Alvin Lucier was born in Nashua, New Hampshire in 1931. Educated at Yale and Brandeis, he also spent two years in Rome on a Fulbright Scholarship before returning to Brandeis in 1962 to teach and conduct the university's chamber chorus. Lucier met Gordon Mumma and Robert Ashley in 1963; the pair invited Lucier and the Brandeis chamber chorus to perform at the annual ONCE Festival in Ann Arbor, Michigan. Lucier then invited Mumma, Ashley, and David Behrman to perform at Brandeis in 1966. The four then formed the Sonic Arts Group, later changed to Sonic Arts Union, and presented concerts of their own works throughout America and Europe until the group disbanded in 1976.

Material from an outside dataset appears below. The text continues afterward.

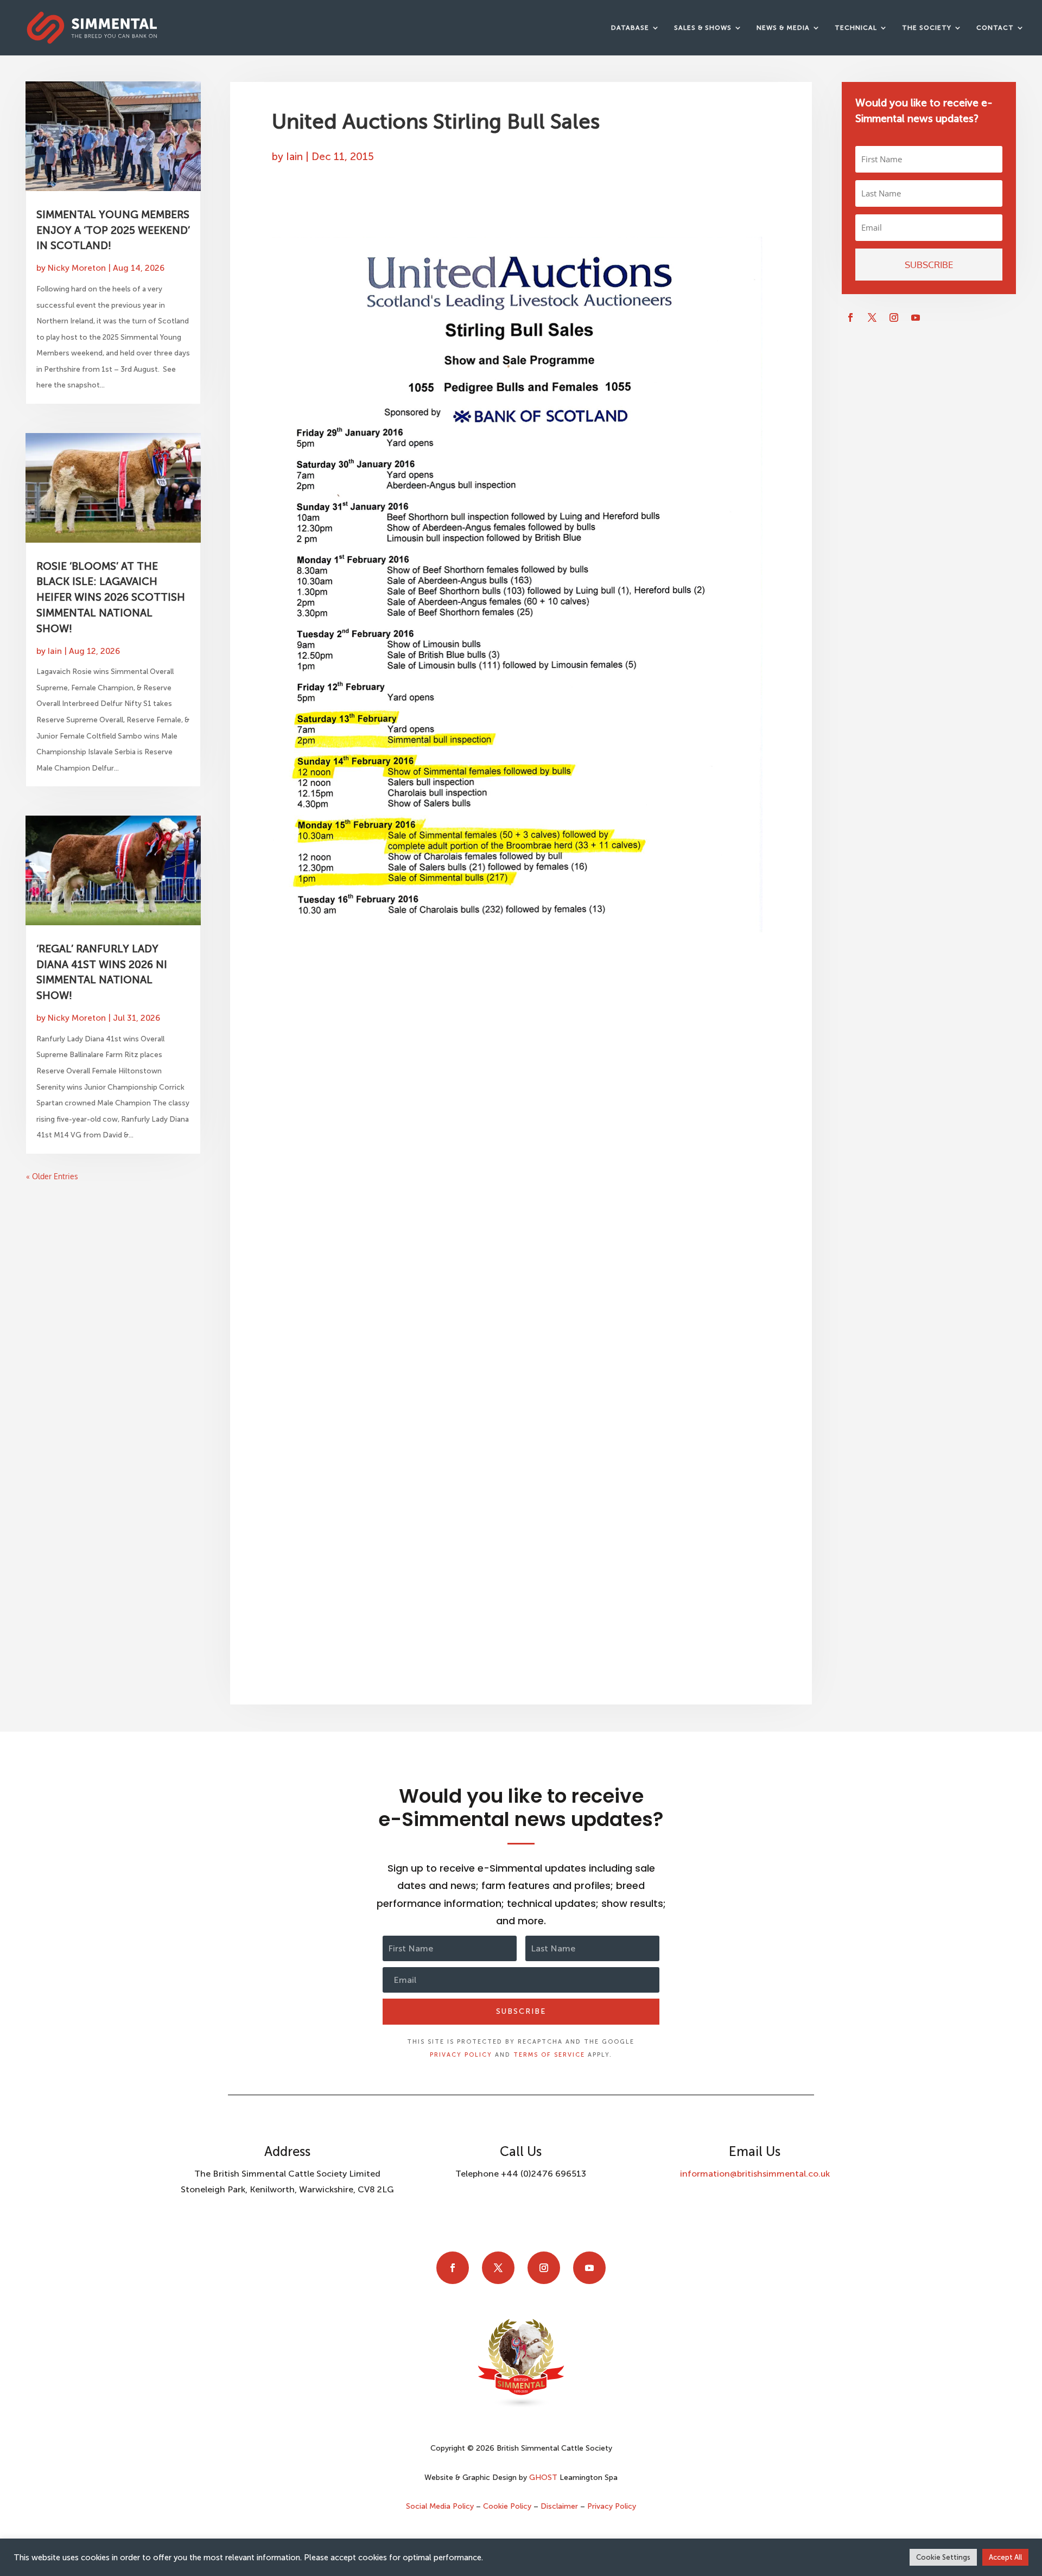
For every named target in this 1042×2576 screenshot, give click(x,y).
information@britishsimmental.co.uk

Lucier's breakthrough composition, Music for Solo Performer (1964-65) for Enormously Amplified Brain Waves and Percussion, was the first work to feature sounds generated by brain waves in live performance. Biological stimuli played an increasing role in Lucier's subsequent work as well, most notably through his notation of performers' physical movements. In 1967, Lucier composed North American Time Capsule, a vocal-based piece using a prototype vocoder. Acoustical phenomena, meanwhile, was the subject of pieces such as 1968's Chambers and especially 1969's landmark I Am Sitting in a Room, in which several sentences of recorded speech were simultaneously played back into a room and re-recorded there dozens of times over, the space gradually filtering the speech into pure sound. 1972's The Duke of York (issued with Bird and Person Dyning in 1976) was a nearly psychedelic piece for electronically altered sung vocals.
Music on a Long Thin Wire was a further extension of Lucier's fascination with the physics of sound -- a conceptual piece featuring a taut 50-foot wire passed through the poles of a large magnet and driven by an oscillator, the amplified vibrations yielded beautifully ethereal results. Conceived in 1977, a recording of the work was released in 1980 by revered avant-garde label Lovely Music, which issued many of Lucier's recordings throughout the following decades. Still and Moving Lines of Silence in Families of Hyperbolas was issued in two installments between 1983 and 1984, and Sferics appeared in 1988. Crossings (Three Works for Classical Instruments and Oscillators) was issued in 1990.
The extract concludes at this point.